[Stored items from a collection]
- - -
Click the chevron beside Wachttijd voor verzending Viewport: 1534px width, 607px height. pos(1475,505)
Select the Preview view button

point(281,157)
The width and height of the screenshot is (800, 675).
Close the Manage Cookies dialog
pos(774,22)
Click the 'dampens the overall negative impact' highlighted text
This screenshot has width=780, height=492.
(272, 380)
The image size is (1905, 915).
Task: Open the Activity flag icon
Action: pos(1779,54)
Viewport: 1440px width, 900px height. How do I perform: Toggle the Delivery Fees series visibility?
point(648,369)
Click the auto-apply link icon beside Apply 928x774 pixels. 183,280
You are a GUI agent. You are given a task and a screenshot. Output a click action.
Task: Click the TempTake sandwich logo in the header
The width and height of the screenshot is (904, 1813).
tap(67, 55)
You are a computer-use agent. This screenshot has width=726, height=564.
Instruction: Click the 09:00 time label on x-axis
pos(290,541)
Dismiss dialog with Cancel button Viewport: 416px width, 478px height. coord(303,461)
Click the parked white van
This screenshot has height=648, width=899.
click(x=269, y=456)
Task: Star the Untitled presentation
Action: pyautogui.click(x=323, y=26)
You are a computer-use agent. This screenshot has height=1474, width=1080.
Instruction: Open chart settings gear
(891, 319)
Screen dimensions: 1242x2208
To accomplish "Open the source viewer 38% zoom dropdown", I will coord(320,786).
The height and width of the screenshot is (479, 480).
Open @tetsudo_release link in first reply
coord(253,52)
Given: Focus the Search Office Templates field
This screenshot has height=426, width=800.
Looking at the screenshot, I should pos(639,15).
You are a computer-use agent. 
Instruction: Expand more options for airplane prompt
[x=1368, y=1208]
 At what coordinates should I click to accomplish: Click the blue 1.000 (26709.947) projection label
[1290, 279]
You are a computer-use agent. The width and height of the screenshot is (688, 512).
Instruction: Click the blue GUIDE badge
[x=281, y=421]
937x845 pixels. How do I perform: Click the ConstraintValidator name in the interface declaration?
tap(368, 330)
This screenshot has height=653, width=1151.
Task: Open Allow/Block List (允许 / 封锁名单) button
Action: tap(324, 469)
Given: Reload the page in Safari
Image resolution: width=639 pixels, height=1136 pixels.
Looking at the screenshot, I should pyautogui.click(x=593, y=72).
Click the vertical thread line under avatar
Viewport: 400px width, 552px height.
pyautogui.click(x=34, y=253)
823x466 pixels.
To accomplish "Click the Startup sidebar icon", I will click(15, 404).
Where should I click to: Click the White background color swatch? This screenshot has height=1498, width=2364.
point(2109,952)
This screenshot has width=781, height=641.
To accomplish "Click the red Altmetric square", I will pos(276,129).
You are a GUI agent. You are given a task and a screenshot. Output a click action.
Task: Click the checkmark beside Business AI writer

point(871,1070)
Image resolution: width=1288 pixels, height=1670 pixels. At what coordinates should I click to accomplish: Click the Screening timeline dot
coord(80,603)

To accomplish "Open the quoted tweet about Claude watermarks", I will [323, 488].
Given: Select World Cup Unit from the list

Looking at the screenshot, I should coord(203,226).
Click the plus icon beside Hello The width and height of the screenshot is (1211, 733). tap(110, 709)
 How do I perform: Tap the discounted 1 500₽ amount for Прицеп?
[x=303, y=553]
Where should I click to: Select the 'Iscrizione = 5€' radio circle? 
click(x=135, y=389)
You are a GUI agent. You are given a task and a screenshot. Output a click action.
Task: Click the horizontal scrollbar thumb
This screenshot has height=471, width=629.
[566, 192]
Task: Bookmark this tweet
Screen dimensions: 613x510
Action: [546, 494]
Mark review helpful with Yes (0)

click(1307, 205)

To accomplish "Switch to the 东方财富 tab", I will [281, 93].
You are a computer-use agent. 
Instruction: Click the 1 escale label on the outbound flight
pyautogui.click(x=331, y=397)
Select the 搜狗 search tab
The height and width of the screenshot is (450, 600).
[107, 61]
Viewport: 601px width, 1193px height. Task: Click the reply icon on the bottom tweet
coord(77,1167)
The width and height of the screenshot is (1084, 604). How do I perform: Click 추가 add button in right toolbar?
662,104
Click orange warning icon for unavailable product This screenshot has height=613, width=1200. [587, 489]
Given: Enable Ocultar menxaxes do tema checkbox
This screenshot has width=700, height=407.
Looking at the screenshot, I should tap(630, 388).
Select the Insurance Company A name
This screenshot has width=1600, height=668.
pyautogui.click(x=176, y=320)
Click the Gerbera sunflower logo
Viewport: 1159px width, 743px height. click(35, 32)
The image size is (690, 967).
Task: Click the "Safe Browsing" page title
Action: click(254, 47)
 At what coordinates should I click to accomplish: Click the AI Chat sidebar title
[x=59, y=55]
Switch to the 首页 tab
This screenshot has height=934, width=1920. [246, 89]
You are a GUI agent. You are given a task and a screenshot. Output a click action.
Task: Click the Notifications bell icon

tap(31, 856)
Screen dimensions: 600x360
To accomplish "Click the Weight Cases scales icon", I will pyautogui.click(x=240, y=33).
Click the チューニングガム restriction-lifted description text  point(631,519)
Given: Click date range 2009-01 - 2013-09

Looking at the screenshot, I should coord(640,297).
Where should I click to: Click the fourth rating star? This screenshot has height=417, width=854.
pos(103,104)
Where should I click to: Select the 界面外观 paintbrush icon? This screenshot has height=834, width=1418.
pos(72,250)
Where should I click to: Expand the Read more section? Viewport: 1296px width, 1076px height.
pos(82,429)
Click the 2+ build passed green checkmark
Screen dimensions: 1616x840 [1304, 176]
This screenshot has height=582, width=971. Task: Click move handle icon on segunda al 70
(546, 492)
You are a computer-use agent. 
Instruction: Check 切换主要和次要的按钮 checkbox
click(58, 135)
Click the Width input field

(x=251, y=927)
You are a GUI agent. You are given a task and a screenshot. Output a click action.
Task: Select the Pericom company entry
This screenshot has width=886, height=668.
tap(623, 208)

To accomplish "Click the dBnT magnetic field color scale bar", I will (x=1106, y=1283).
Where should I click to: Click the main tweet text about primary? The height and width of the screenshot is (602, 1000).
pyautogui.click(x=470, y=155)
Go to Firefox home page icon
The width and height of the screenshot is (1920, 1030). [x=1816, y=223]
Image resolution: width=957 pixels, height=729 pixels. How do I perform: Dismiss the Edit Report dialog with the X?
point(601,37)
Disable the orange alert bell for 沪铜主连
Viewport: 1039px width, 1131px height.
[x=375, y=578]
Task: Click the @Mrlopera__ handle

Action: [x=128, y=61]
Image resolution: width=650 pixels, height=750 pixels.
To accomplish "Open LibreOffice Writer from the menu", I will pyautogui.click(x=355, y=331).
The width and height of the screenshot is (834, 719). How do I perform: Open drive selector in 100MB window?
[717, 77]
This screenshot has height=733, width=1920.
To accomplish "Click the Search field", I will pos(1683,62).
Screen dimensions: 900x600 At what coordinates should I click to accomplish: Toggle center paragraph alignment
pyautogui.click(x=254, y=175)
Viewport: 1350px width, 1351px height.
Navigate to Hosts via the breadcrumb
- - -
Above are the records; please copy exactly their first line and each line after it through the line containing "Click the parked white van", and no line after that.

Click the chevron beside Wachttijd voor verzending Viewport: 1534px width, 607px height. pos(1475,505)
Select the Preview view button

point(281,157)
The width and height of the screenshot is (800, 675).
Close the Manage Cookies dialog
pos(774,22)
Click the 'dampens the overall negative impact' highlighted text
This screenshot has width=780, height=492.
(272, 380)
The image size is (1905, 915).
Task: Open the Activity flag icon
Action: pos(1779,54)
Viewport: 1440px width, 900px height. How do I perform: Toggle the Delivery Fees series visibility?
point(648,369)
Click the auto-apply link icon beside Apply 928x774 pixels. 183,280
You are a GUI agent. You are given a task and a screenshot. Output a click action.
Task: Click the TempTake sandwich logo in the header
The width and height of the screenshot is (904, 1813).
tap(67, 55)
You are a computer-use agent. This screenshot has width=726, height=564.
Instruction: Click the 09:00 time label on x-axis
pos(290,541)
Dismiss dialog with Cancel button Viewport: 416px width, 478px height. coord(303,461)
Click the parked white van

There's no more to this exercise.